If their honey-making and pollination prowess weren’t enough, there’s a new reason to appreciate honeybees: They’re world-class surfers.
Beyond pollinating flowers, worker bees — which are all females — are given the job of searching for water to cool their hives. But if they fall into ponds, their wings get wet and can’t be used to fly. A team of researchers at the California Institute of Technology found that when bees drop into bodies of water, they can use their wings to generate ripples and glide toward land — like surfers who create and then ride their own waves.
Gnarly, right?
“When they fall in the water, they have to find a way to get to shore as a matter of survival,” said Chris Roh, a Caltech research engineer and lead author of the study, published Monday in Proceedings of the National Academy of Sciences. “It’s a ‘to bee or not to bee’ situation.”
As with many scientific advances — Isaac Newton’s apple or Benjamin Franklin’s lightning bolt — Dr. Roh’s experiment began with a walk. Passing Caltech’s Millikan Pond in 2016, he observed a bee on the water’s surface generating waves. He wondered how an insect known for flight could propel through water.
Dr. Roh and his co-author Morteza Gharib, a Caltech professor of aeronautics and bio-inspired engineering, used butterfly nets to collect local Pasadena honeybees and observe their surf-like movements.
The researchers fashioned a wire harness to constrain each bee’s bodily motion, allowing close examination of their wings. They found that the bee bends its wing at a 30-degree angle, pulling up water and generating a forward thrust. Bees get trapped on the surface because water is roughly three orders of magnitude denser than air. But that weight helps to propel the bee forward when its wings flap. It’s a strenuous exercise for the bees, which the researchers estimate could handle about 10 minutes of the activity.
The researchers said the surf-like motion hasn’t been documented in other insects and most semiaquatic insects use their legs for propulsion, what’s known as water-walking. It may have evolved in bees, they speculate, so the workers could collect fluid without getting stuck in the water and dying. The closest motion is seen in stoneflies, but their movement is more like paddling than surfing.
Dr. Roh and Dr. Gharib plan to use their observations to design robots capable of traversing sky and sea. They have already made a mechanical model that simulates the bee’s surfing motion. Next, they will make one light enough to fly.
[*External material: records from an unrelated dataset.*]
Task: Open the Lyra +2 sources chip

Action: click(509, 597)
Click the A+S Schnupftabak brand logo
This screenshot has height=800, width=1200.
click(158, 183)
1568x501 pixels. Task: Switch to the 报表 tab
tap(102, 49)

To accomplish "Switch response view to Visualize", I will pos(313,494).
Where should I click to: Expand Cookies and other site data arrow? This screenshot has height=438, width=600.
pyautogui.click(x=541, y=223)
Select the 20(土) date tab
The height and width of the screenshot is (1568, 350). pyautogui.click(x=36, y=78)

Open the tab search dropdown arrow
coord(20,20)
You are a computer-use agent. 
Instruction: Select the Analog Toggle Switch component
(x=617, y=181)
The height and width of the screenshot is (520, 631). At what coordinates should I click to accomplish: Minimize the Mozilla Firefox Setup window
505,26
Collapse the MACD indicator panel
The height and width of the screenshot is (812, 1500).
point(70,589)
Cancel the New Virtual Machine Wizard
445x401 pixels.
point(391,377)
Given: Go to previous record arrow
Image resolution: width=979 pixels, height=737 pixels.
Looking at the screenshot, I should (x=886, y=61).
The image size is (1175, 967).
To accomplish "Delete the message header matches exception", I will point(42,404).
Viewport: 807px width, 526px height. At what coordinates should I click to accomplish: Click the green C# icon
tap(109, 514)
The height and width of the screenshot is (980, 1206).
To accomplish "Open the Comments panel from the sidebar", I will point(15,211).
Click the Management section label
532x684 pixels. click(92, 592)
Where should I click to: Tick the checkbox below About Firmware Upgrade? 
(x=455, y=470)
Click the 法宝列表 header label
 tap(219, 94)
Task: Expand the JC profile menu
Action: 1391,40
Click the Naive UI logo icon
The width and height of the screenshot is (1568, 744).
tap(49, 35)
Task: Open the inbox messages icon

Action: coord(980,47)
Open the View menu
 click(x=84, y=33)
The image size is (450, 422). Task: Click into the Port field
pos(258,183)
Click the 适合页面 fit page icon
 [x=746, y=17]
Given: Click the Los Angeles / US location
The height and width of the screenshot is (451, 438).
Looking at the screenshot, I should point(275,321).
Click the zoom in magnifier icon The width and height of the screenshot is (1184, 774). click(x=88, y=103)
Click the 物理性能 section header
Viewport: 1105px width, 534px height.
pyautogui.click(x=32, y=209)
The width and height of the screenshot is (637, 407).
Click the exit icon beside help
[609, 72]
Howard Stone, a professor of mechanical and aerospace engineering at Princeton, said nature is a helpful guide for technological innovation because “evolution has had lots of years to try out solutions” to common physical problems.
Dr. Gharib’s lab has previously studied underwater locomotion by looking at jellyfish, and energy harvesting by looking at leaves rustling in the wind. He envisions numerous practical applications for bee surfing.
“You could imagine an amphibious system that can move on the surface of water and fly without hassle,” Dr. Gharib said. “This could be useful for search and rescues, or for getting samples of the surface of the ocean, if you can’t send a boat or helicopter.”